〇京都文化博物館 特別展・日中平和友好条約45周年記念『世界遺産 大シルクロード展』(2024年11月23日〜2025年2月2日)
一年ほど前、東京富士美術館でやっているなあと思ったが、我が家から八王子は遠くて行き逃してしまった。そうしたら、ちょうど京都に巡回しているというので見て来た。洛陽、西安、蘭州、敦煌、新疆地域などで発見されたシルクロードの遺宝約200点が来日しており、「世界遺産認定後、中国国外で初めて行われる大規模展覧会」という触れ込みである。世界遺産登録っていつ?と思って調べたら、2014年に「シルクロード:長安-天山回廊の交易路網」の名称で登録されていた。

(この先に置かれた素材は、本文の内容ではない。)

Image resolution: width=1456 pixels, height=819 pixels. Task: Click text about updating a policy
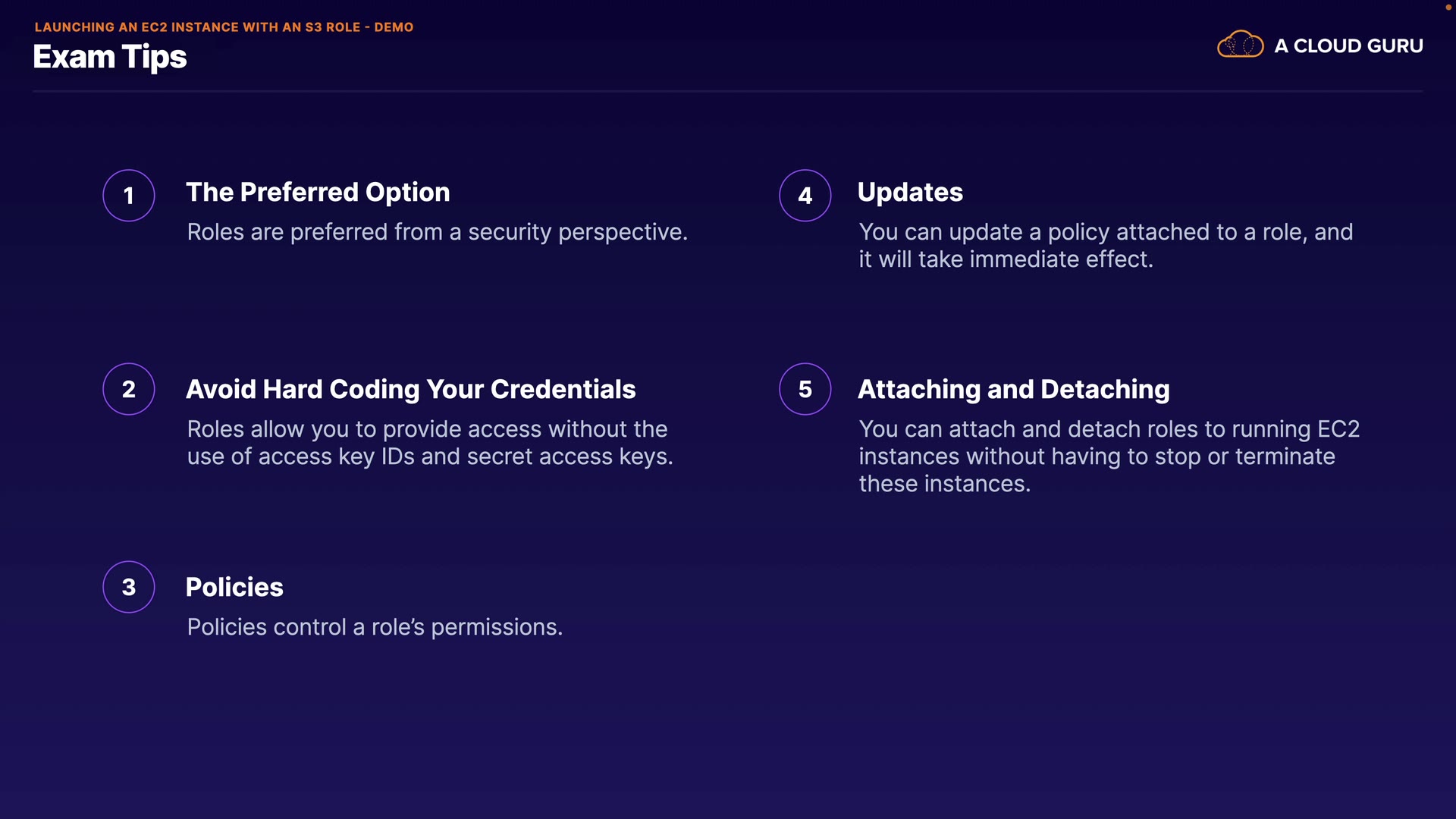click(x=1105, y=246)
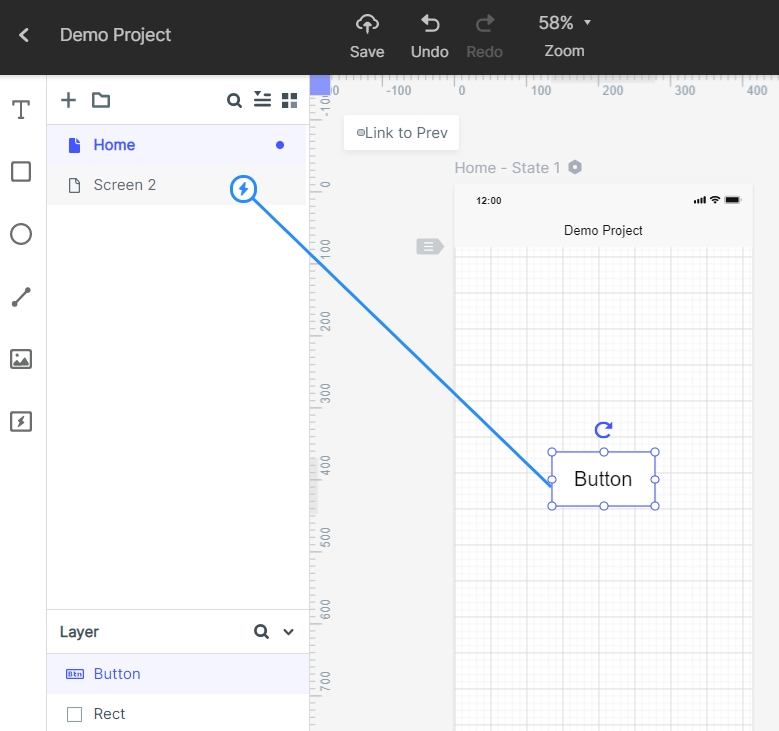This screenshot has height=731, width=779.
Task: Switch screens panel to list view
Action: [262, 99]
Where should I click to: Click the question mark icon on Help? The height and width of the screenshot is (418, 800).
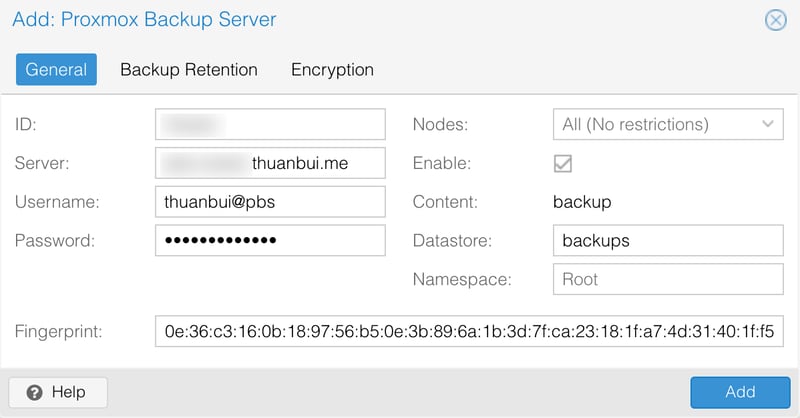click(34, 392)
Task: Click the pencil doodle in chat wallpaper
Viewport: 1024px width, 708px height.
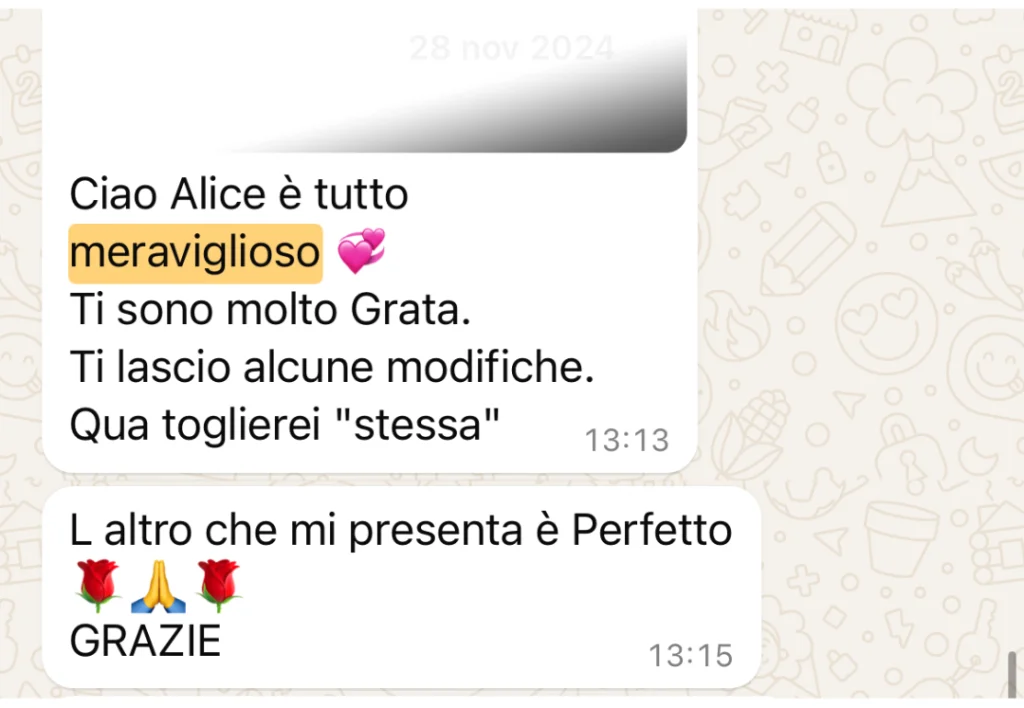Action: 807,251
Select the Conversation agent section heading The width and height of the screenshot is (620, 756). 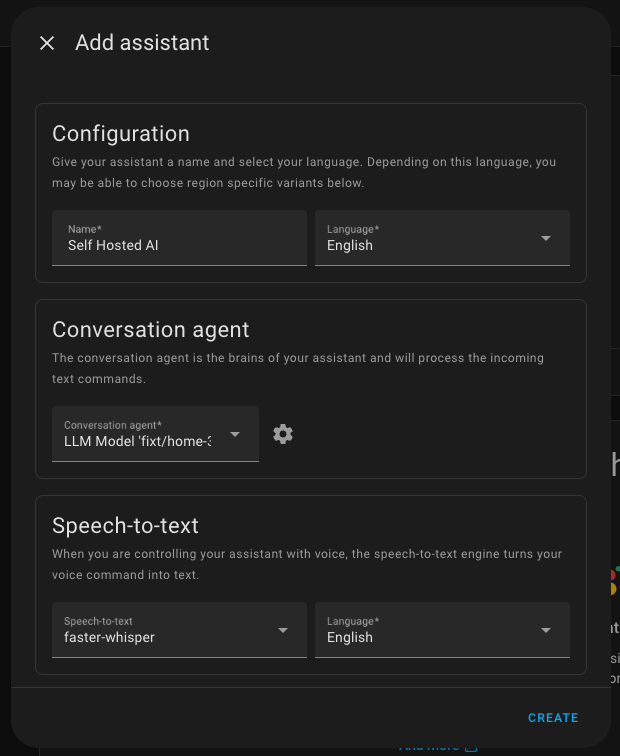coord(151,330)
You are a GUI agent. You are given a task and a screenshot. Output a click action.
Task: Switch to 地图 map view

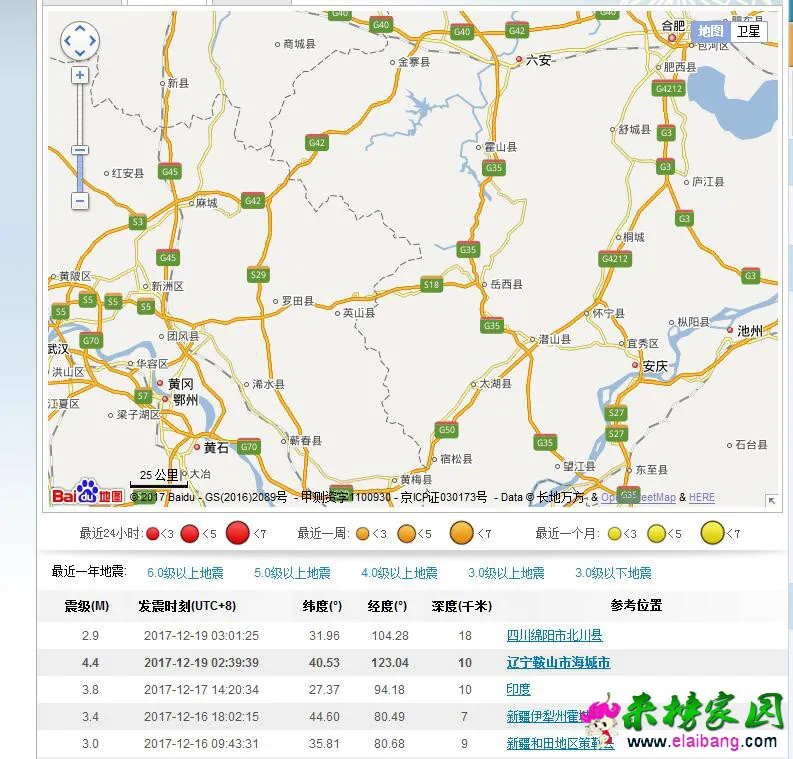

私は1980年代のシルクロードブームを記憶しているけれど、当時はあまり関心がなかった。90年代には、年1回の中国ツア-旅行を繰り返して、新疆地域にも河西回廊にも行った。本展は文物のほかに、遺跡や景勝地の大きな写真パネルが掲示されていて、ベゼクリク石窟!高昌故城!天水の麦積山!!など、懐かしさで息が荒くなってしまった。
展示品は基本的に撮影自由。本展のメインビジュアルになっていたのが、この『瑪瑙象嵌杯』(5-7世紀)。1997年に新疆ウイグル自治区イリ州の古墓から出土したものだという。
マニ教の僧侶に送られた年賀の手紙(11世紀初め)。縦書きで左から右へ読むソグド文字で書かれている。受取人への敬意を示すために極彩色の絵を添える。マニ教とかソグド文字と聞いてわくわくするようになったのは、比較的最近のこと。
『草花文綴織靴』(1-5世紀)。1995年に新疆ウイグル自治区ニヤ遺跡の墓地から出土。女性被葬者が履いていたというくるぶし丈の愛らしいブーツ。一目見て、これは見たことがある!と確信したのだが、どこで見たのか思い出せない。2005年の江戸博『新シルクロード展』があやしいのだが、残念ながら自分の参観記録には記述がなかった。
『献馬図』。唐太宗の葦貴妃墓出土。これも見たことある!と興奮したもの。2005年の江戸博『新シルクロード展』のサイトが残っていて「世界初公開」の文字とともに画像が掲載されていた。まあ私は、所蔵元の昭陵博物館にも行っているので、現地で見ているかもしれない。
武威市雷台墓出土の『車馬儀仗隊』の一部や、敦煌壁画『反弾琵琶図』の模写も懐かしかった。一方、もちろん初めて見る出土品も多数あった。2000年以降にも貴重な文物が出土し続けていることには、単純に感歎する。
『連珠対鹿文錦帽子』(7-9世紀)は、このところ中国ドラマで宋代の「帽妖案」に接していたので目に留まった。
あと、洛陽の白居易故居遺跡から出土した石硯(円形)というのがあって、しみじみ眺めてしまった。
展示会場の出口に巨大なラクダの剥製が展示されていた(東京富士美術館所蔵)。1985年に開催された『中国敦煌展』を記念し、敦煌研究院の段文傑院長から池田大作氏に贈られたもので、常書鴻氏が「金峰」「銀岳」と名づけたのだそうだ。40年を経ても大事に保存されていてよかったね。
また、本展の文物は、中国国内27か所の博物館から集められたもので、その写真付き紹介パネルもあった。いやあ、知らない博物館がたくさん誕生しているんだなあ…行ってみたい。